Dear God, Dear Angels, Dear Guides,
I am lonely. There is loneliness, there is me, and there is the relational space between.
And there is you, and there is a strange peace, a deep and settled stillness emerging from within this loneliness. It is an ultimate platform on which to rest, somehow - the space from which I will gaze out onto the world.
I have found a kind of patience with myself, for I know I am capable. I know I am able which, much to my dismay, means I know that 'I' am.
I as an entity, as a being unto myself, distinct.
And yet... not. Writing here, alone and indoors while outside the sun cooks down, (the knob of the Australian oven has been set to 'broil' today) the birds halfheartedly chirp and the wind seems nonplussed, blowing strongly as if to say "I'm wind, man... doesn't matter to me what temperature it is." ...writing alone and indoors now there is the tangible truth of isolation. My life is mine alone, and cannot be lived by anyone else. The innermost resonances of it cannot even be glimpsed by another, 'I' is a territory I alone am privy to.
Sometimes I turn away, sometimes I avert my eyes and do my best to look everywhere but into this space because all I can see, for endless swaths of distance, is my own solitary figure stepping slowly out into the desert.
There is a life for each of us to live, a life no one else can touch, smell, or even contemplate. It exists in a space beyond imaginings where the darkest and the lightest of you come together in sacred curiosity, a space that comes online whenever you begin to explore yourself with full presence. No one but you will meet you there. I feel that strongly now as I write this, and the truth of it grips me with a strange and gentle menacing exhilaration.
But that's not the whole story. In solitude I sit now, and in solitude will I get up from this place to meet others as they arrive into shared bits of space/time and we exchange whatever it is we exchange. But there's more to it than that.
There's the necessity, the inevitability of the other... the many ways in which I do not become real until I am seen. Or, to be more precise, until I see that I am seen.
You walk in, you meet me, we say hello, you sit down across from me and ask me how I am and I begin to speak about the pulses within me at that moment. You listen. (For the sake of this exposition, let's assume you listen. ;-p )
My life is enlivened and enriched as, as best I am able, I allow it to be reshaped in a shared space. As it is received by your being I relearn it - I see the difference between it's rather dampened, onedimensional expression in my private desert vs. the vibrant clarity it assumes as it is articulated and absorbed.
Humility, I learn about humility. And gratitude. And a wide variety of other truths which are inaccessible from the truth of isolation. It is these other truths, these relational vibrations, which colorfully saturate my story as it is birthed into any shared space, no matter the language of the birthing. (Dance is nice... silent eyecontact is good too.)

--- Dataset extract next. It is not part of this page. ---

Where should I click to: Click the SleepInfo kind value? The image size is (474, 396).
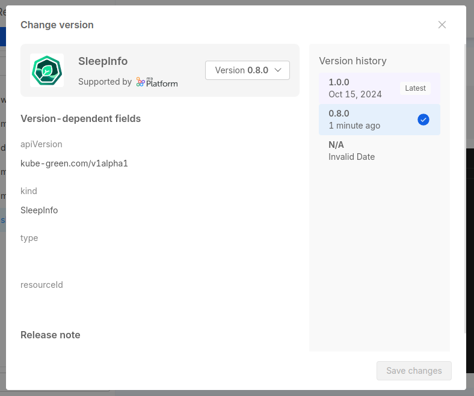tap(39, 210)
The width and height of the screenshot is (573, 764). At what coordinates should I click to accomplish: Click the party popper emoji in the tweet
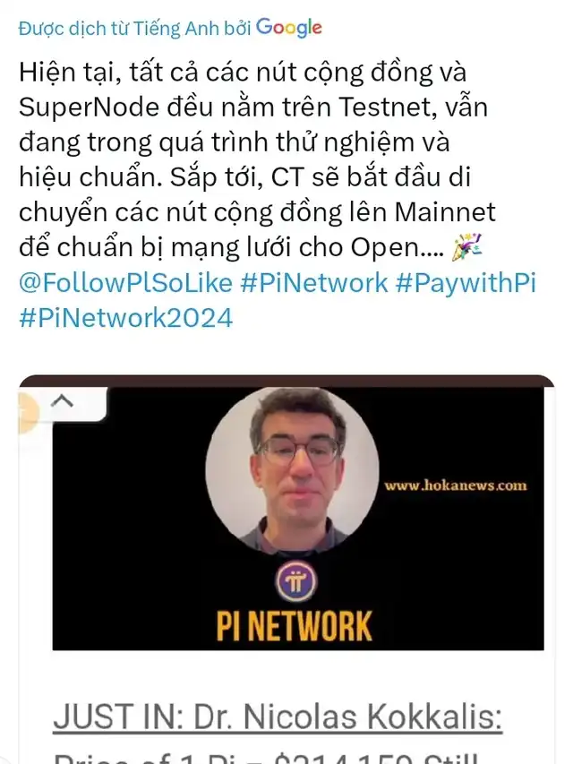point(466,247)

My life is brought to life - sung to life, danced to life, laughed and cried to life.
So am I alone? Yes. And no.
The saturating colors of the relational space themselves would not be the whole story either, because without the original substance there would be no alchemical reaction - without lead there is nothing to turn into gold. Neither of these truths is the whole story.
I am alone, and my isolation is what affords me the joy of union. I have an 'I,' I have a life of my own with which to bridge the gap between us and meet you.
Without the desert of solitude, I would have nothing to offer the goddess of lovemagic. My isolation is my sacrifice - the more intensely brittle I allow the the truth of my separation to be, the more brilliant the inexorable constellation of communion becomes. It never ceases to astound me, how powerful the action of surrendering to love is.
We lay ourselves down when we surrender to love, we give ourselves over to a total dissolving. The more pure our journey into the desert of self-inquiry has been, the more transformational the dissolution of true collaboration will be.
I explore myself so that I may relinquish myself. I investigate the truth of my singularity over and over again so that someday I may emerge from my desert with something truly worth laying down on altar of love.
No one else can do it for me, and I cannot do it alone.